Dolar Bolluğundan Resesyona
Bu yazı 13.06.2022 tarihinde yayınlanmıştır.
* Prof. Dr. Abuzer PINAR / SDE Ekonomi ve Finans Koordinatörü
Küresel ekonomi ile ABD doları arasında doğrudan bir ilişki var. Rezerv para olarak en başta dolar kullanılıyor. Dünya ticareti büyük ölçüde dolar ile yapılıyor. Parayı para yapan temel faktörlerden birisi genel kabul görmesidir. ABD doları genel kabul görüyor. Hatta sıkı muhalifleri tarafından da kabul görüyor. Bu yüzden de dolardaki hareket ya ekonomilerdeki gelişmelerin nedeni ya da sonucu. ABD’nin ekonomik, siyasi ve askeri gücü de dikkate alınırsa çoğunluklu nedenidir.

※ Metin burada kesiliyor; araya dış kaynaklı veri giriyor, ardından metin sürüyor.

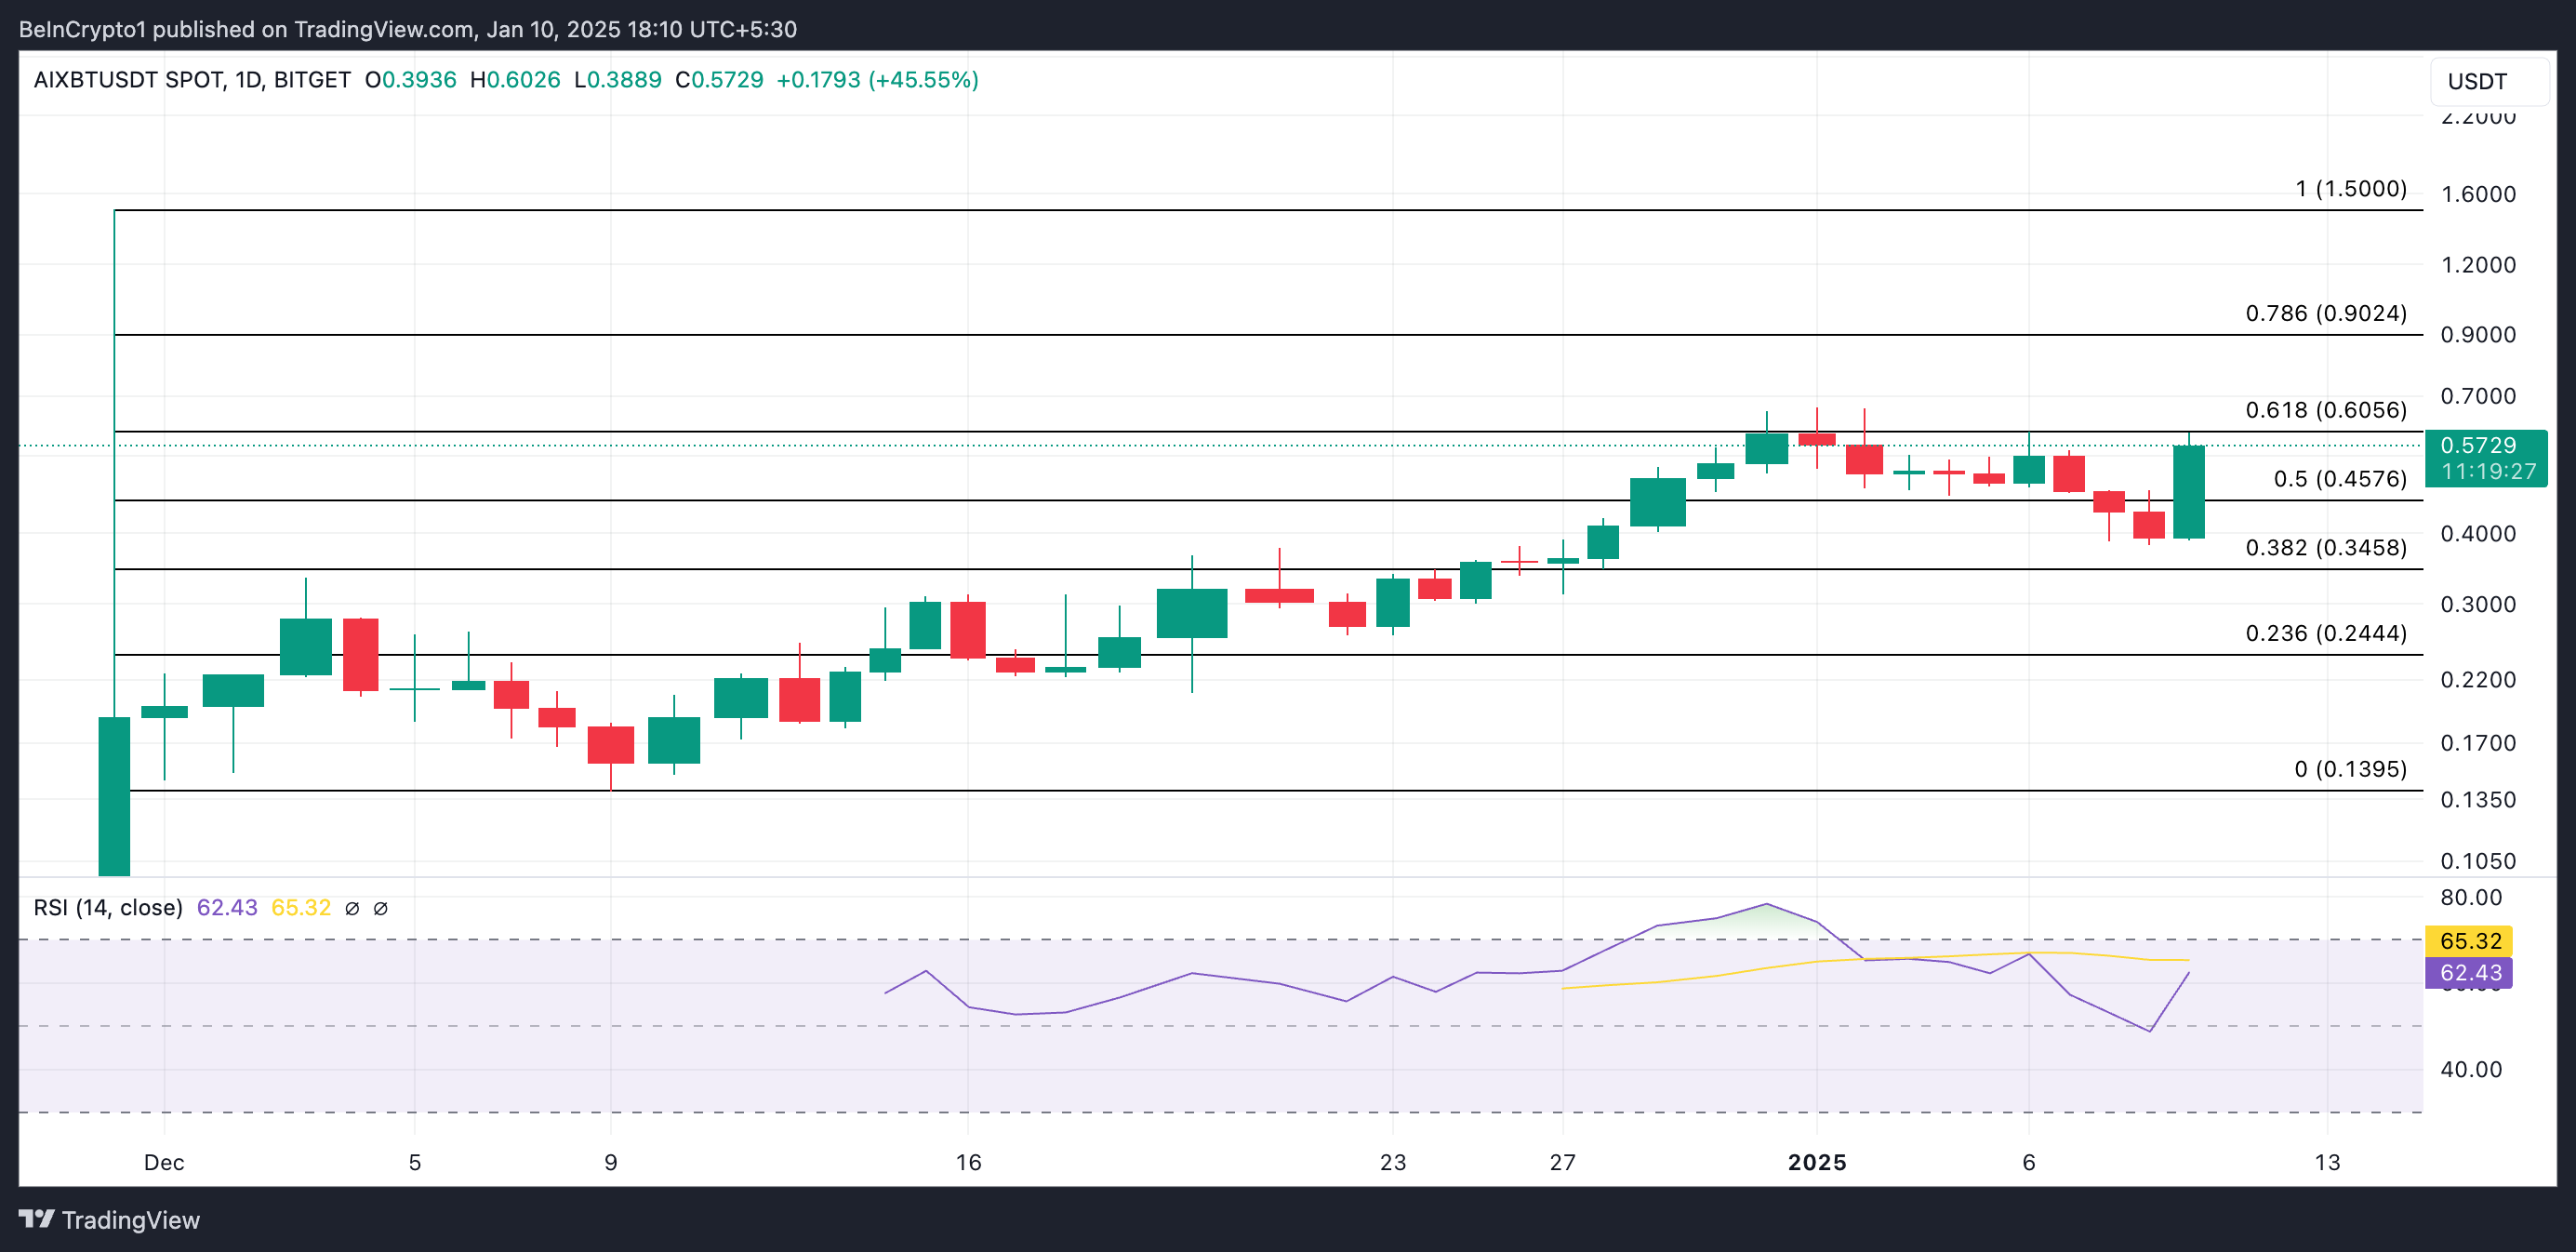Select the 0.618 (0.6056) Fibonacci level label
Image resolution: width=2576 pixels, height=1252 pixels.
2325,410
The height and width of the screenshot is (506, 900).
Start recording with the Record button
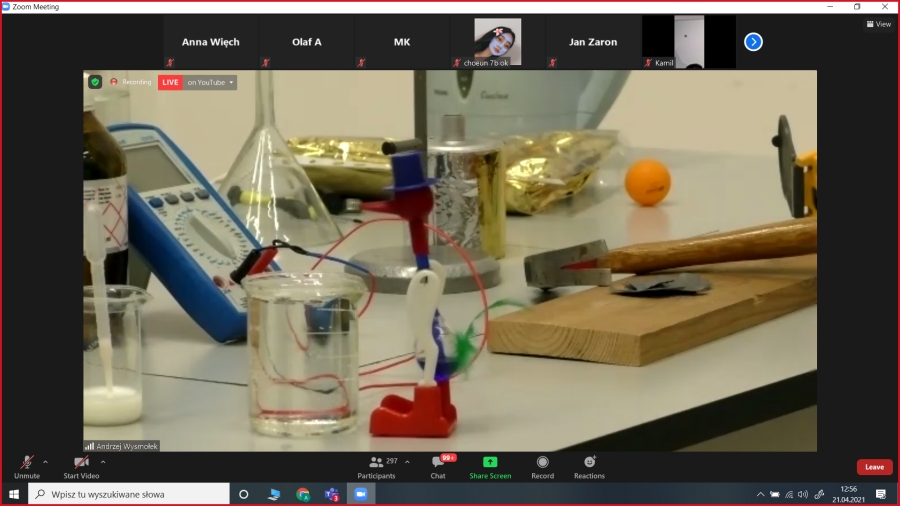pos(542,465)
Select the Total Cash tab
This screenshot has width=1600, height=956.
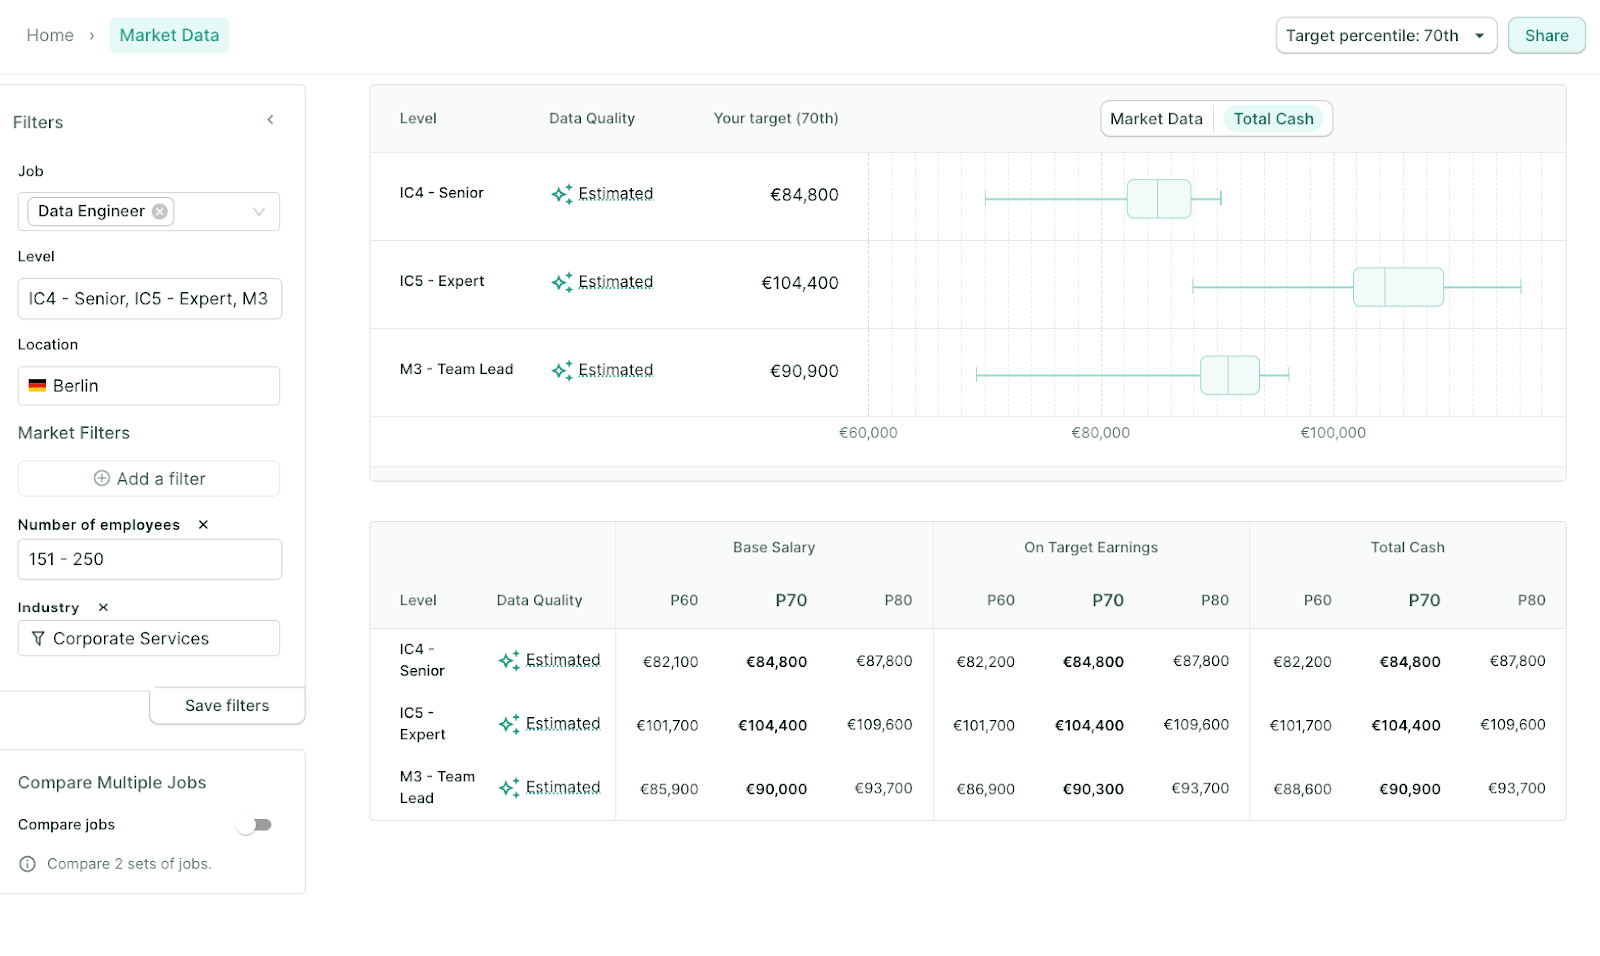(x=1274, y=118)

ABD Merkez Bankası FED’in bilanço büyüklüğü çok çarpıcı. Bu rakam 2007 ortalarında 870 milyar dolar civarında idi. 2008 yılı sonunda 2,3 trilyon civarına Çıktı. Bir buçuk yılda yaklaşık üç kat büyüdü. 2012 sonunda 3 trilyon dolara yaklaştı. 2014 sonunda 4,5 trilyon. 2019 sonunda biraz gevşedi ama Haziran 2020 itibariyle 7 trilyonun üzerine çıktı. 2022 yılının Nisan ayında 8,96 trilyon dolara çıktı. Yaklaşık 9 trilyon. Yani 15 yıl içerisinde 10 kattan fazla arttı. Şimdilerde aşağı yönlü trend başladı. Ama halen 8,92 trilyon civarında. FED’in niyeti bilançoyu ciddi ölçüde azaltmak.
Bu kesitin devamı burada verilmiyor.